Why not choose the Nikon Coolpix P90 for your digital life – Self Help – Advice

Why not choose the Nikon Coolpix P90 for your digital life - Self Help - Advice

There’s mechanical image stabilization for still captures and electronic for movies, a 12.1 megapixel sensor, Nikon’s EXPEED processing technology and full manual controls in addition to the usual automatic and scene-specific shooting options Nikon Coolpix Battery Charger. The 3.0 inch LCD monitor is articulated and can rotate through 135 degrees of motion.
Face detection and automatic shooting of smiling faces is available, along with a blink-proof option that takes two shots of smiling faces and then selects one in which the subject’s eyes are open. High speed continuous shooting is available at reduced resolution, along with Nikon’s D-Lighting feature to enhance brightness and contrast, expanding the camera’s apparent dynamic range.
Folks who are considering an ultrazoom and have studied the market might say that there are a bunch of cameras out there that offer similar features, and they’d be right. Technology marches on and it seems everyone is offering face detection this and smile detection that, so for me the critical factors tend to be performance-based: does it focus quickly, shoot quickly, produce good quality images and have ISO performance that at least compares favorably with the norms for the class?

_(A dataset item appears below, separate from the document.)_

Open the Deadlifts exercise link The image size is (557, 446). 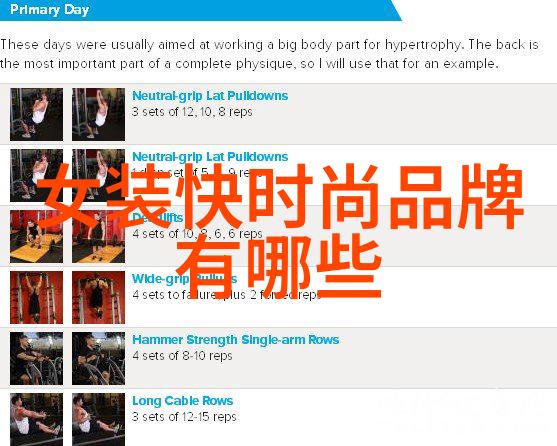(x=157, y=218)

The camera accepts SD memory media and has about 47MB of internal memory. Nikon includes a lithium ion battery and charger, USB and AV cables, lens cap and attachment cord, neck strap and CD-ROM software with each camera.
The body has a deeply sculpted handgrip with a nicely tacky rubber-like material Nikon Coolpix Camera Charger that wraps around it – another patch of the same material covers the thumb rest area on the camera back. There is good clearance between the grip and the lens barrel, but folks with really large fingers may find a bit of a tight squeeze. The shooting finger falls naturally onto the shutter button and control placement will insure that any accidental activation are few and far between.

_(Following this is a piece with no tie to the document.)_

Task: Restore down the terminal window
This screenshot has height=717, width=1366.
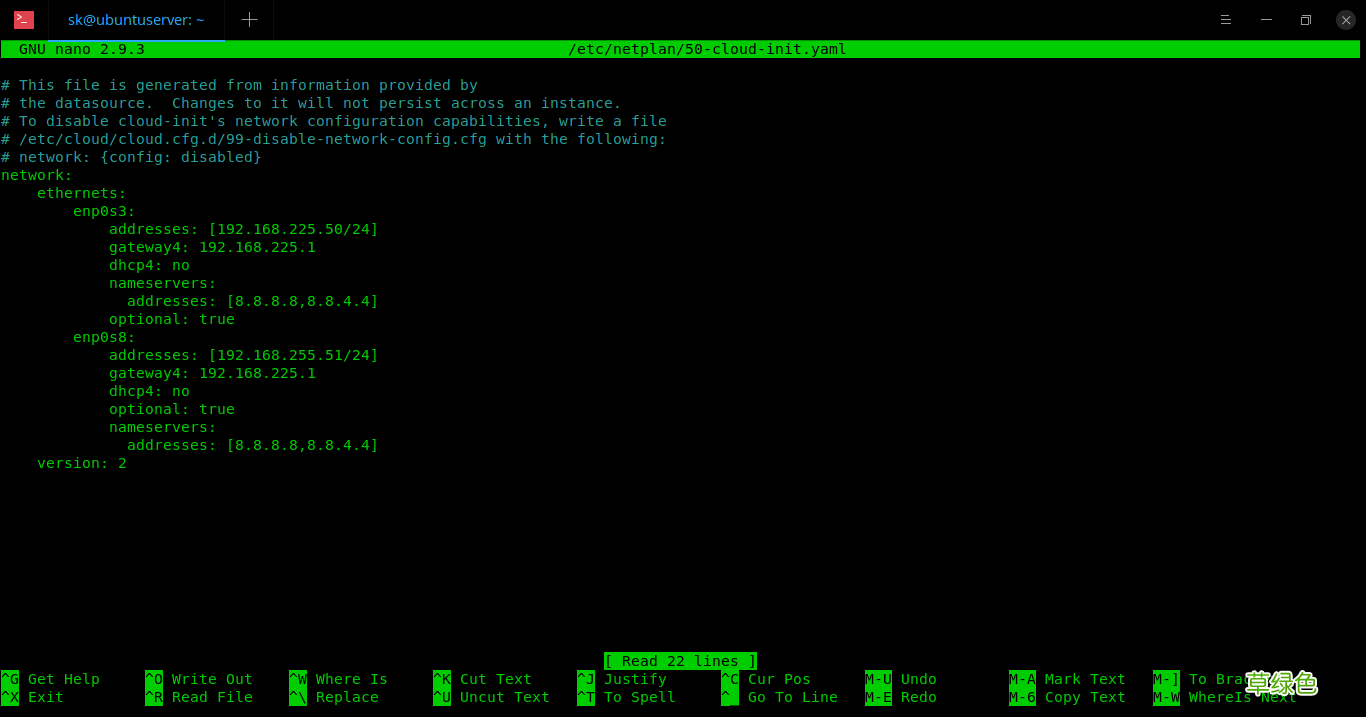Action: click(1306, 20)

While most cameras that extend the lens on power up will send a lens cap flying, the P90 detects the presence of the lens cap and instead of deploying the lens gives you a “lens error” message directing you to shut off the camera, remove the lens cap and try again.
The Nikon Coolpix P90 arrived at my house barely 48 hours before the wife and I started the drive to Alaska and back that will find us on the road for some 35 days. With all the last minute “make sure we haven’t forgotten anything” going on I barely had time to make the product shots and take a few captures with the P90 before it disappeared into the bag. But some things I saw from the camera in that brief shoot were enough to get me excited about taking this ultrazoom up north. There’s a lot of shooting yet to be done before the final verdict on the P90 Nikon Coolpix Charger can be rendered, but things are looking promising.